* WORK TO DO *
Answer from the text about the Napoleon livestock barn:
(a) Since what year has George been a partner?
(b) How many cattle did the barn sell in July this year?
(c) How much corn silage per acre did many farmers end up with?

* EXTRACTED TEXT *
--- start ---

George has been a partner since 1979. His sons Paul, 49, and Jim, 53, became partners in 1995. Paul’s son, Dylan, 27, and Jim’s son, Jacob, 22, work at the barn.
The Napoleon barn ranks second or third among the state’s livestock barns for cattle sold, Paul said. This summer the barn held sales every Thursday except the Fourth of July. In many years they’d sell 500 cattle total in July, and this year they sold more than 3,500.

“We sold a lot more cows — weigh-up cows, cleaning up the herd,” Paul said. “I think we’ll see a reduction in the cow herd, depending on the area, of 10% to 25%, because of the drought. We’re selling the ‘factories’ we get to sell the production out of. Our 2021 year we’re going to sell more cattle, but I’m nervous about 2022 and 2023, going forward.”
The cattle market improved as the summer went along.
Napoleon is in a mixed cattle and farming region. Many farmers ended up with 4- to 6-ton corn silage per acre. In the late 1980s drought they would have had nothing, George said.

--- end ---

* LISTING *

--- start ---

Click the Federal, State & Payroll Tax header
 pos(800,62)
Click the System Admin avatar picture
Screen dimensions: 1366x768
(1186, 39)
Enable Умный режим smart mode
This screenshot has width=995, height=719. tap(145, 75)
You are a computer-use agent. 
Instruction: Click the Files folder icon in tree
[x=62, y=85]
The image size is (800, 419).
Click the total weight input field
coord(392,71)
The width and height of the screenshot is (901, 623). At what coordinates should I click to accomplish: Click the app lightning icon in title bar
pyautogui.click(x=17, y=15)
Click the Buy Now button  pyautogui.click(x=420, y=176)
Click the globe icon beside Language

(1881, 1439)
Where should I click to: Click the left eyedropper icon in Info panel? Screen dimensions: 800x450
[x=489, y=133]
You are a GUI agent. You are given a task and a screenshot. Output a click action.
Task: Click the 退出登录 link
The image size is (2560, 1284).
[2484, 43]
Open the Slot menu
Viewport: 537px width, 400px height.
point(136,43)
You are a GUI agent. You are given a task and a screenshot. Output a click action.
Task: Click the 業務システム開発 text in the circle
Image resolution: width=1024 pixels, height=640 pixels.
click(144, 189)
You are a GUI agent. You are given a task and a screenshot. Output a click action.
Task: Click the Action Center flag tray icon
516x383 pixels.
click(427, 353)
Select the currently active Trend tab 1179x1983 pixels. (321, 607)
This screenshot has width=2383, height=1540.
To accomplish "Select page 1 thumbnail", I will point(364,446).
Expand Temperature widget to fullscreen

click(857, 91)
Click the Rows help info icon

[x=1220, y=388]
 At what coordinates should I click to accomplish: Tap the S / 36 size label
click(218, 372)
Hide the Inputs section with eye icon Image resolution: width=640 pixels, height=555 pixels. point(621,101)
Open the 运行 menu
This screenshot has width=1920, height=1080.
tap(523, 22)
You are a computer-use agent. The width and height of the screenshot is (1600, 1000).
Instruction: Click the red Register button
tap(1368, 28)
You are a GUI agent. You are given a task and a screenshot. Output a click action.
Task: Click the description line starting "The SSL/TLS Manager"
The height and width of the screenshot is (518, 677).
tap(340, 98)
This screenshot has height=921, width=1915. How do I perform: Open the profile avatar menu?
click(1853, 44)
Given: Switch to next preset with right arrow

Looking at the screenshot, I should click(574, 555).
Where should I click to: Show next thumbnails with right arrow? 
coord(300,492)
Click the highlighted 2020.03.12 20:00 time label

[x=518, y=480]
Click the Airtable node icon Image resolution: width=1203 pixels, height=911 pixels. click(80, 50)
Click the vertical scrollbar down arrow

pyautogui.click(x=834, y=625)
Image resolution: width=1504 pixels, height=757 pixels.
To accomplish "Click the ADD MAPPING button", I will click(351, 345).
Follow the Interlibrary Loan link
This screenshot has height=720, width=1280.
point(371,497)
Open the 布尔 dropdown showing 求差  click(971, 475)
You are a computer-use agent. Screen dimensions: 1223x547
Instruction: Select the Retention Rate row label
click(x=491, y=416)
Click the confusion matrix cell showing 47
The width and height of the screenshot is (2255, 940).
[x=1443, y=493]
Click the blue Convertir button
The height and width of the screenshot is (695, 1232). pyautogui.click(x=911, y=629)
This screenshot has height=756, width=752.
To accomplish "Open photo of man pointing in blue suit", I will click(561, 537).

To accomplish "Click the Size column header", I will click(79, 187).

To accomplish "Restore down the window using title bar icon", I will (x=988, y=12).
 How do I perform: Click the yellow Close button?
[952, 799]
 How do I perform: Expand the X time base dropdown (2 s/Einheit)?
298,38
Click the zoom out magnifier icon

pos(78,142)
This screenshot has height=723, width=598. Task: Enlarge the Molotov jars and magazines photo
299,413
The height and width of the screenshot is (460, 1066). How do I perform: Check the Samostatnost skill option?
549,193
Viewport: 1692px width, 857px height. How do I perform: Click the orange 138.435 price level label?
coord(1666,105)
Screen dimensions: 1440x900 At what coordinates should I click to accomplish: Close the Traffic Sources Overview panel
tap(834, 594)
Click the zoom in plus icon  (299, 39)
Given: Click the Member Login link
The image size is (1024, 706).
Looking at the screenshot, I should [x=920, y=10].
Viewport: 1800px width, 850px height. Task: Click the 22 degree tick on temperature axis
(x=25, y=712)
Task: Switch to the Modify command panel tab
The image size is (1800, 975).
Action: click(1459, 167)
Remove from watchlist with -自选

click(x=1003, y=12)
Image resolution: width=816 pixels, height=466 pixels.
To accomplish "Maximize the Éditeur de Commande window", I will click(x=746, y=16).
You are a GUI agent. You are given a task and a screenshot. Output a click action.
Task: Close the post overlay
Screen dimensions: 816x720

--- end ---

* RESULT OF THE TASK *
(a) 1979
(b) More than 3,500
(c) 4 to 6 tons per acre